Could you reproduce all the entries under this sentence exactly, leaving the images aside?

(Stored data)
*****
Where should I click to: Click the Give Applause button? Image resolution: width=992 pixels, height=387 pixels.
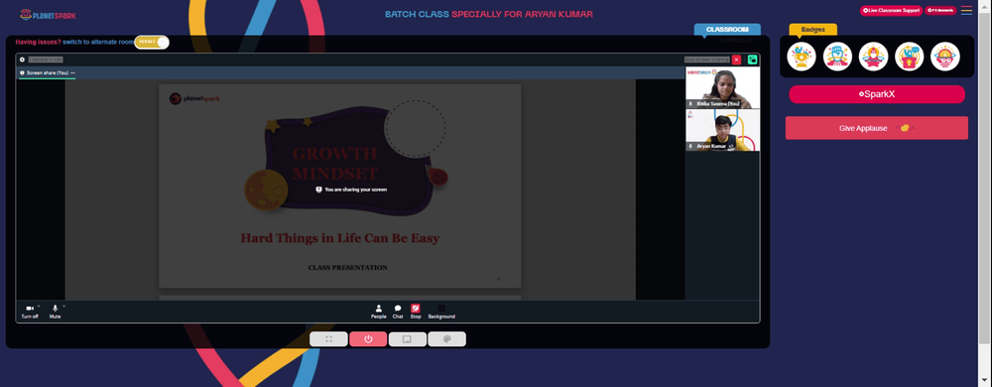[876, 128]
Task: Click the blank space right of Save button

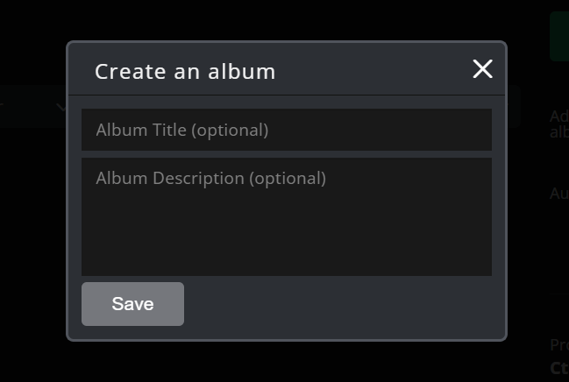Action: point(342,304)
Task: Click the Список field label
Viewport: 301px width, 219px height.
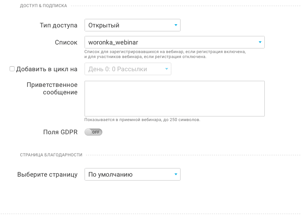Action: pyautogui.click(x=66, y=42)
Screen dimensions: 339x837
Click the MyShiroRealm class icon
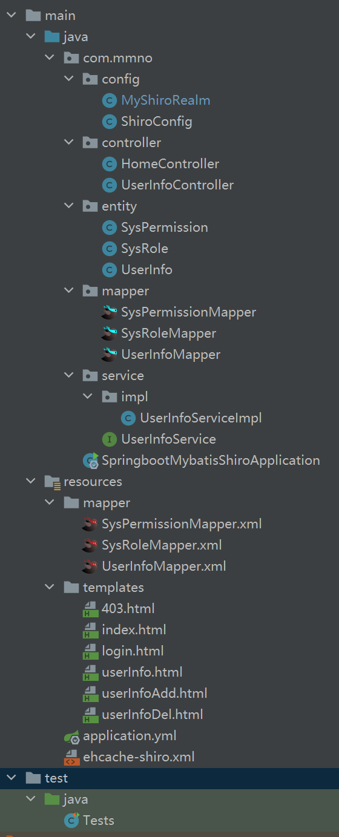click(x=110, y=100)
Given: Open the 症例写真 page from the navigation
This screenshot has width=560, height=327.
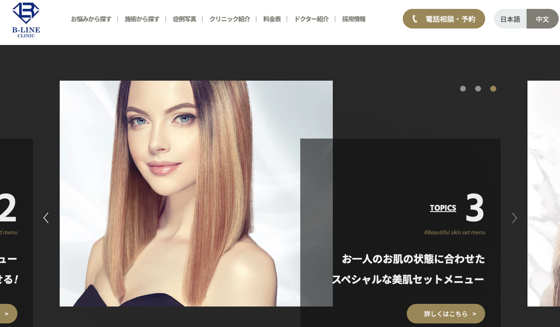Looking at the screenshot, I should tap(184, 19).
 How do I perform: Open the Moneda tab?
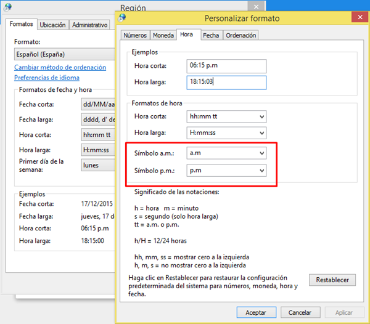click(163, 35)
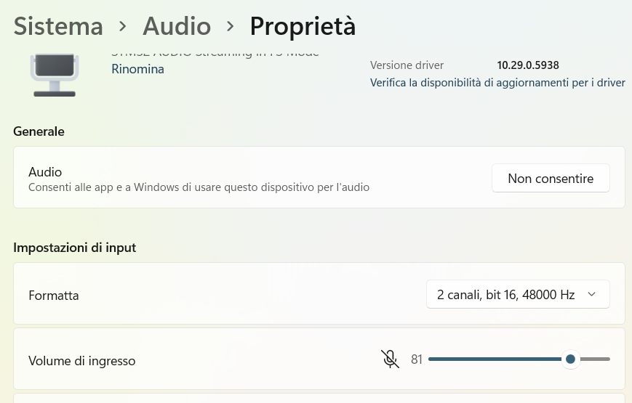Viewport: 632px width, 403px height.
Task: Click the Rinomina link
Action: [x=138, y=69]
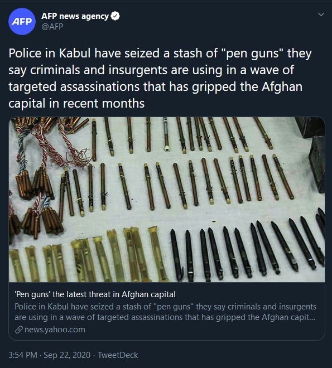Expand the tweet options chevron
This screenshot has height=368, width=332.
click(321, 14)
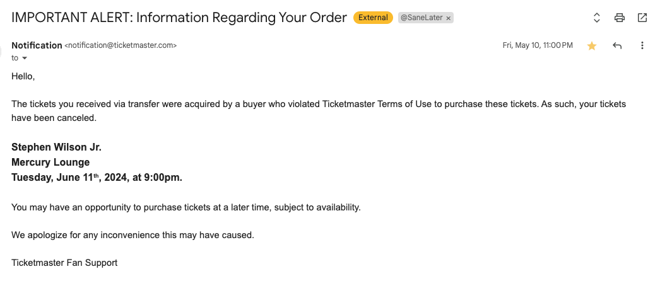Click the Tuesday, June 11th date line
The image size is (660, 286).
(x=97, y=177)
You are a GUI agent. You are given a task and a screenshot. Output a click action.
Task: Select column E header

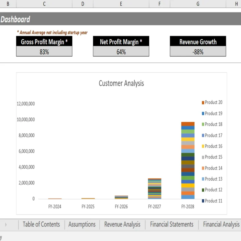pos(121,4)
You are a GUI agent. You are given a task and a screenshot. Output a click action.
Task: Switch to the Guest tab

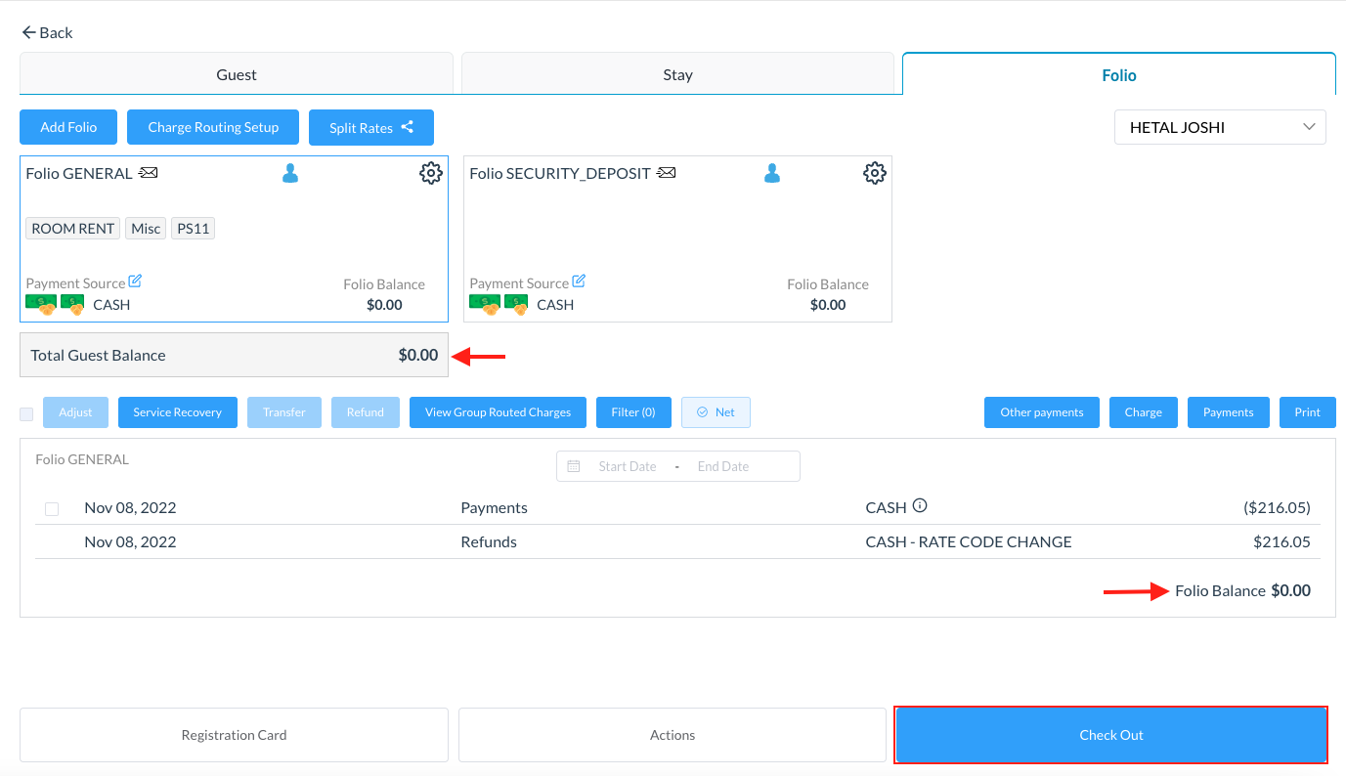[x=237, y=74]
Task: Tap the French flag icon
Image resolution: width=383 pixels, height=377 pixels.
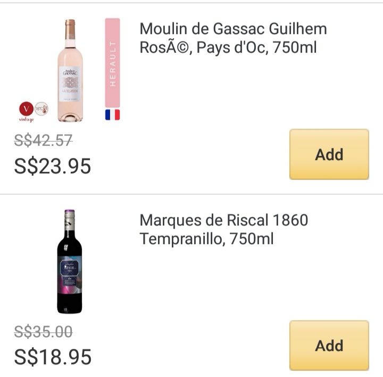Action: click(x=112, y=114)
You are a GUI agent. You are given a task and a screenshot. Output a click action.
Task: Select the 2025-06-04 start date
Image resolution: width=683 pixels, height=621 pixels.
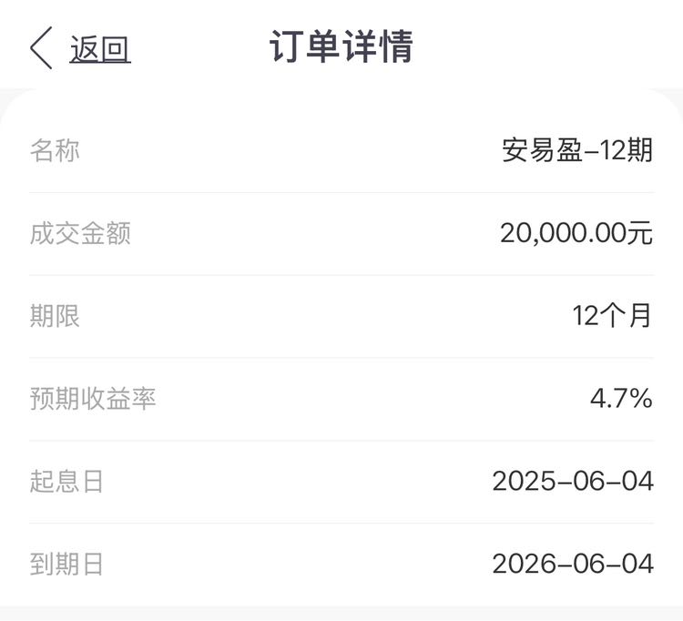click(x=573, y=481)
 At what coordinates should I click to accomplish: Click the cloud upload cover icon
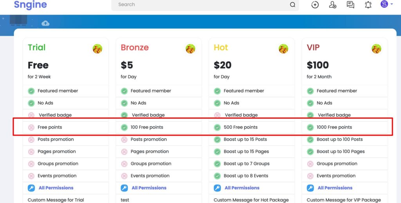pyautogui.click(x=45, y=23)
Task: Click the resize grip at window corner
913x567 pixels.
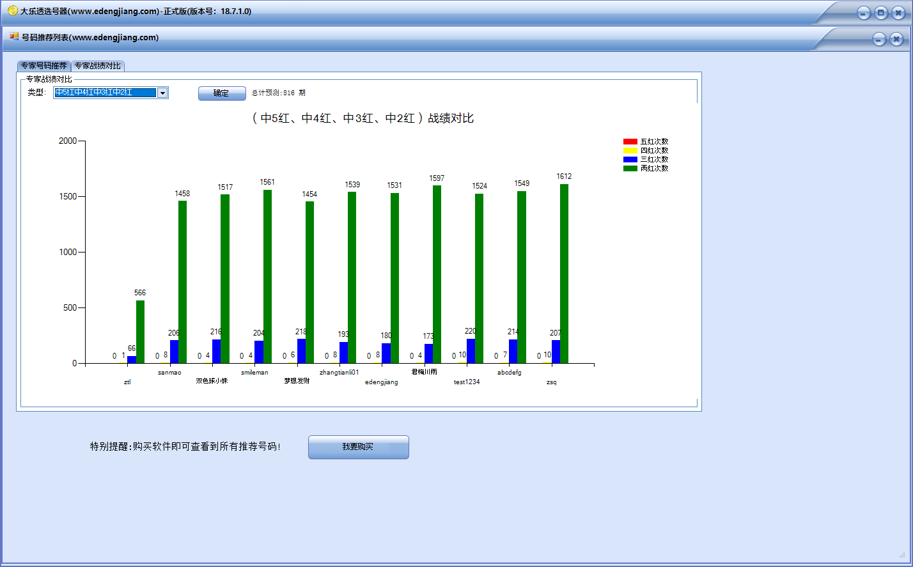Action: tap(902, 554)
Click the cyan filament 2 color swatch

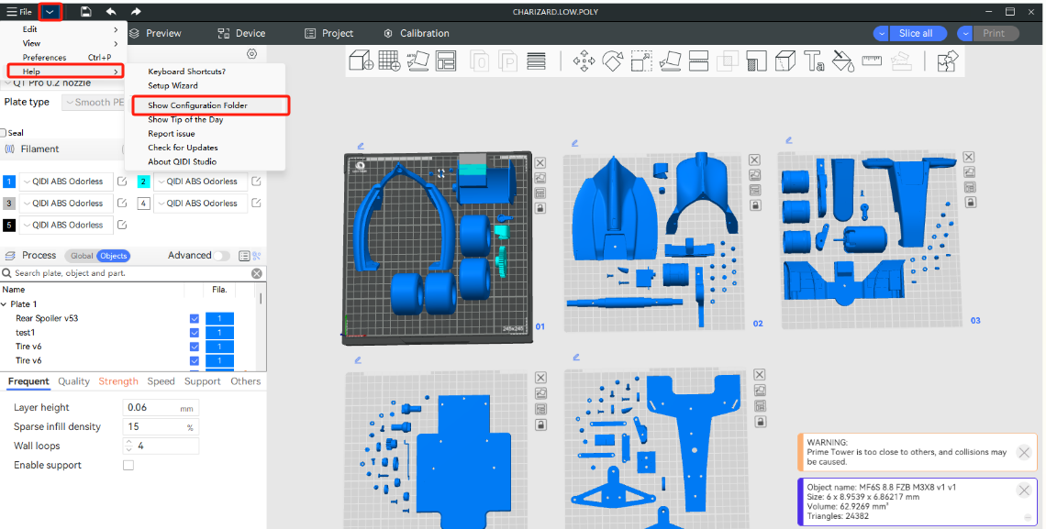coord(144,182)
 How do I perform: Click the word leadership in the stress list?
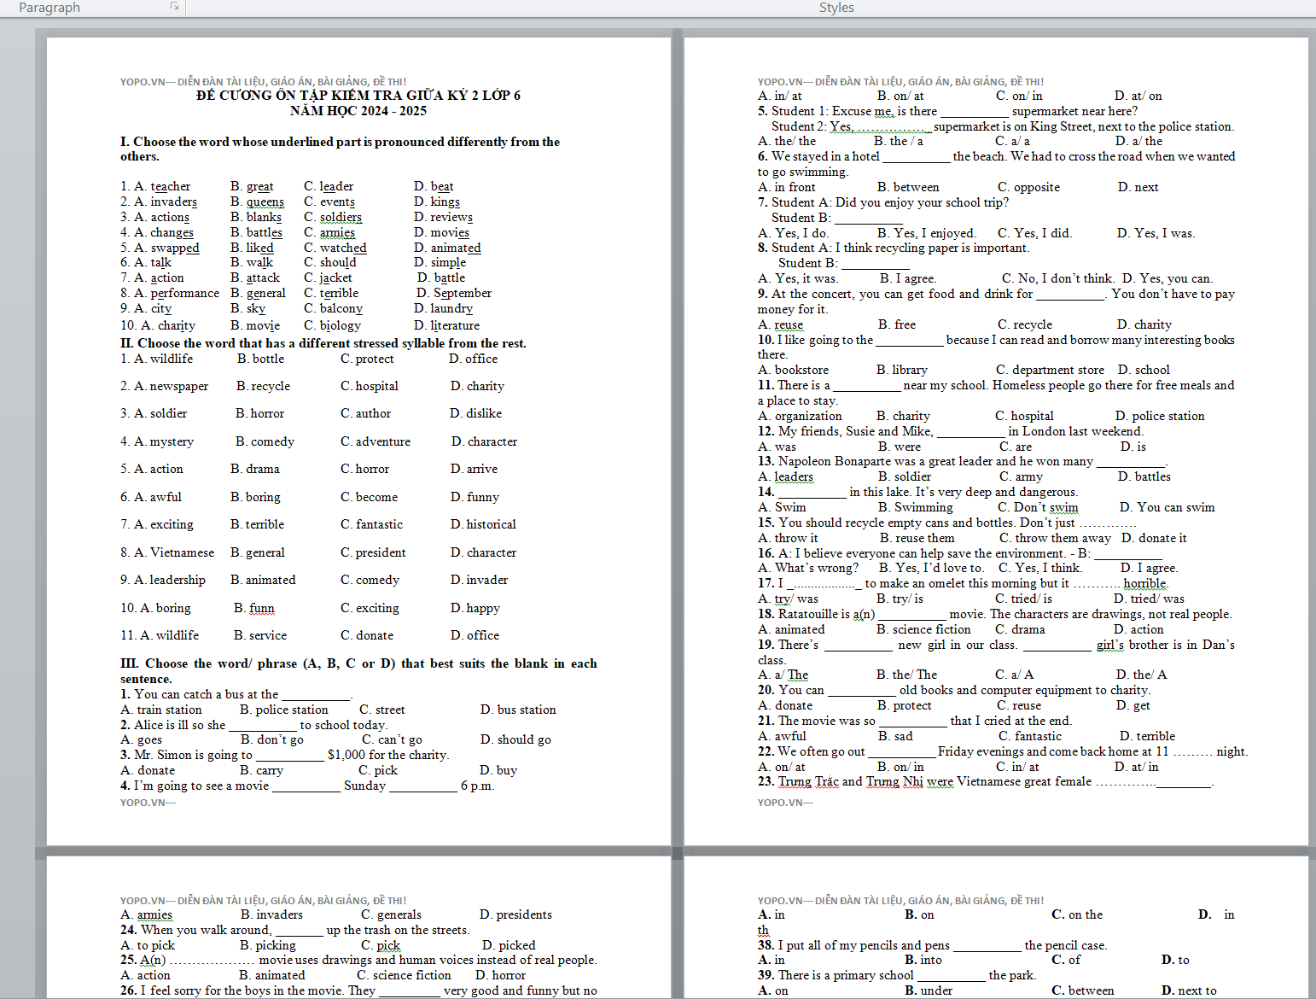[178, 580]
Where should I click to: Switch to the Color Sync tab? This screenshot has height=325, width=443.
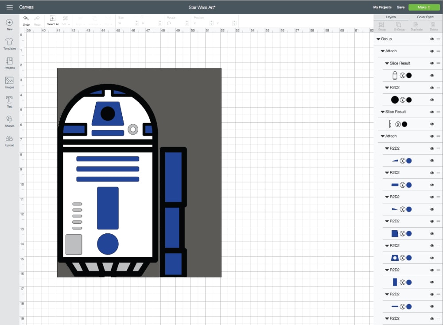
*****
## PROBLEM SOLUTION
Where should I click to: Click the Give Applause button? Image resolution: width=992 pixels, height=387 pixels.
[876, 128]
Task: Click the blank space right of Save button

Action: point(342,304)
Task: Click the Список field label
Viewport: 301px width, 219px height.
Action: pyautogui.click(x=66, y=42)
Screen dimensions: 339x837
Click the MyShiroRealm class icon
click(x=110, y=100)
Given: Open the 症例写真 page from the navigation
This screenshot has width=560, height=327.
Looking at the screenshot, I should tap(184, 19).
 How do I perform: Open the Moneda tab?
click(163, 35)
Viewport: 632px width, 403px height.
Task: Click the Rinomina link
Action: [x=138, y=69]
Expand the tweet options chevron
This screenshot has height=368, width=332.
click(321, 14)
Click the Tuesday, June 11th date line
The image size is (660, 286).
(x=97, y=177)
You are a GUI agent. You are given a task and a screenshot. Output a click action.
Task: Select column E header

pos(121,4)
You are a GUI agent. You are given a task and a screenshot. Output a click action.
Task: Switch to the Guest tab

[x=237, y=74]
Task: Tap the French flag icon
Image resolution: width=383 pixels, height=377 pixels.
Action: click(x=112, y=114)
You are a GUI agent. You are given a task and a screenshot. Output a click action.
Task: Select the 2025-06-04 start date
Image resolution: width=683 pixels, height=621 pixels.
click(x=573, y=481)
 At what coordinates should I click to accomplish: Click the cloud upload cover icon
pyautogui.click(x=45, y=23)
Task: Click the resize grip at window corner
913x567 pixels.
Action: tap(902, 554)
Click the cyan filament 2 color swatch

coord(144,182)
 How do I perform: Click the word leadership in the stress list?
[178, 580]
Where should I click to: Switch to the Color Sync tab? This screenshot has height=325, width=443.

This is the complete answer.